The Ethics Incompleteness Principle argues that no rule works in all circumstances, so you have to be alert to when making exceptions is appropriate. The concept is illustrated by how the Boston Red Sox retire uniform numbers.
I will explain…
Major League Baseball teams retire the uniform numbers of players who they want to honor in perpetuity. The number is displayed somewhere in the ballpark, and no player on that team can ever wear it again.

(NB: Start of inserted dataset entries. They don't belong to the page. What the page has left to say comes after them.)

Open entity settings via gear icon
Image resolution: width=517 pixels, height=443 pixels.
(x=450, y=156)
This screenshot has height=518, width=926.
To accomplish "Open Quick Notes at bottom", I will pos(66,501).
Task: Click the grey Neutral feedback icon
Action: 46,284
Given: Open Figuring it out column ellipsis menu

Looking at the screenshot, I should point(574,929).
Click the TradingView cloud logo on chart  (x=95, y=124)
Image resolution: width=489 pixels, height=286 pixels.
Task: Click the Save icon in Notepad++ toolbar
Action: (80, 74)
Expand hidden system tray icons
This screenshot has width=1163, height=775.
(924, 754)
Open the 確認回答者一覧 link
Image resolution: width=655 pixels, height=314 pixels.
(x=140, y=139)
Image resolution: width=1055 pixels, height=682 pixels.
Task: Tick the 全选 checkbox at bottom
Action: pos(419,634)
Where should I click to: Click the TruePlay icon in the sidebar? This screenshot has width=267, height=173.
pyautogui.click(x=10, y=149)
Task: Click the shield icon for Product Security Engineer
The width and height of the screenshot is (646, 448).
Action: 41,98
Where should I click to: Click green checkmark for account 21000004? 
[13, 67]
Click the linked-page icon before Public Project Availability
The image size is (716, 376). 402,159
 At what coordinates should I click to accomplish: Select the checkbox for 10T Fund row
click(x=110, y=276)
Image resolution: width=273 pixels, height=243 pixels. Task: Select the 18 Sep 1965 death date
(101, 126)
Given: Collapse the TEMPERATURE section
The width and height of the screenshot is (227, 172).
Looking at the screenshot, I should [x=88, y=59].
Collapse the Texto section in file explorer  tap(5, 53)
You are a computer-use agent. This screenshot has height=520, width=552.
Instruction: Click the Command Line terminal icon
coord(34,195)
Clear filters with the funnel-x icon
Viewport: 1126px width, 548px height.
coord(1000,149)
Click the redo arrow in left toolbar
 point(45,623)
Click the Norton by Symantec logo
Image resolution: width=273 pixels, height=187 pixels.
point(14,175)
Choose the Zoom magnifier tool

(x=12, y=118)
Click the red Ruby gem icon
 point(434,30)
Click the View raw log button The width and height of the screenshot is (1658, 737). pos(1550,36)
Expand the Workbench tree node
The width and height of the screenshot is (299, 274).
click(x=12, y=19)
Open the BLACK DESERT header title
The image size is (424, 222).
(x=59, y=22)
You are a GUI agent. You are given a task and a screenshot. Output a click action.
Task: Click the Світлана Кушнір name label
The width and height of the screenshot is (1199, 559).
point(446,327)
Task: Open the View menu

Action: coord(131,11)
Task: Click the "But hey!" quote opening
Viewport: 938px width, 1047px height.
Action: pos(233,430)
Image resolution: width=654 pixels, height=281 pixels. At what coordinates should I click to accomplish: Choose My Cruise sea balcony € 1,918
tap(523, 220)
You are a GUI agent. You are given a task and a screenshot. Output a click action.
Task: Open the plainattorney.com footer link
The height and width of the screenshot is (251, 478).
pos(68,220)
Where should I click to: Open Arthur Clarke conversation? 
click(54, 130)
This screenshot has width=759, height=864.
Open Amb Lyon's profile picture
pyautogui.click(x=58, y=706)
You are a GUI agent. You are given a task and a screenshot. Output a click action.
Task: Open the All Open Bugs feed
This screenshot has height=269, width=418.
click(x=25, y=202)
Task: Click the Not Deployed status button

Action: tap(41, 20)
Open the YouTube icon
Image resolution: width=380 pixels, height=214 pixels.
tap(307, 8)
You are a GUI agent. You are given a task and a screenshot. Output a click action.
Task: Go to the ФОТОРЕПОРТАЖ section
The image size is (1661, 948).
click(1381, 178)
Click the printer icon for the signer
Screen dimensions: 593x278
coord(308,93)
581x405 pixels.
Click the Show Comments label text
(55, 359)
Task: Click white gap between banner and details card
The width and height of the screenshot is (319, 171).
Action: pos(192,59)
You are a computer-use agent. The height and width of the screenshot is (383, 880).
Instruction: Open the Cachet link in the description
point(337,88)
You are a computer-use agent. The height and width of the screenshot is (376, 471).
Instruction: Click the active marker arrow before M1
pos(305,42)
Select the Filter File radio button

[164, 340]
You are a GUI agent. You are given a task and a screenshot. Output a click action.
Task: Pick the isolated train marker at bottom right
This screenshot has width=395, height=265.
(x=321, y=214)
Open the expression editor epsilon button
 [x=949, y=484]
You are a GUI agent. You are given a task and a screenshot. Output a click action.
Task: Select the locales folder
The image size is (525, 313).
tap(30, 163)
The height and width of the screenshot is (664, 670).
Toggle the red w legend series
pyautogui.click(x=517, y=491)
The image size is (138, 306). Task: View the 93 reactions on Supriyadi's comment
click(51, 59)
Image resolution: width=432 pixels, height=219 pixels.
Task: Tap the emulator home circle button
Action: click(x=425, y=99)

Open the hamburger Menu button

Doing this requires standards, however, or else the honor becomes diluted and the retired numbers include those that seem increasingly strange and arbitrary as time goes by. The New York Yankees have retired so many uniform numbers that no single digit will ever again grace the back of a Yankee star. Moreover, several of the individuals who sanctified those numbers include players who never were and never will be called “great,” like Bernie Williams, who led the league in exactly one category, once, in his entire career, and whose Similarity Score index contains all very good but not great outfielders, the most similar being Paul O’Neil, a former Yankee star whose uniform is not retired. Another retired Yankee uniform number is that of Roger Maris, who only played for the Yankees for six years, many of them unremarkable. Having one’s uniform retired in the Bronx along with those of Babe, Lou, Mickey and Joe appears to mean “Somebody in charge really liked him.”
Well, at least that’s a standard that is easy to maintain.
The Boston Red Sox, in contrast, were not going to have a retired uniform glut. The franchise established an iron set of criteria for the honor, with three prongs:
1. The player must be an inarguable Red Sox great who played at least 10 years with the team.
2. The player must be an elected member of the Baseball Hall of Fame in Cooperstown.
3. The player must retire as a member of the Red Sox.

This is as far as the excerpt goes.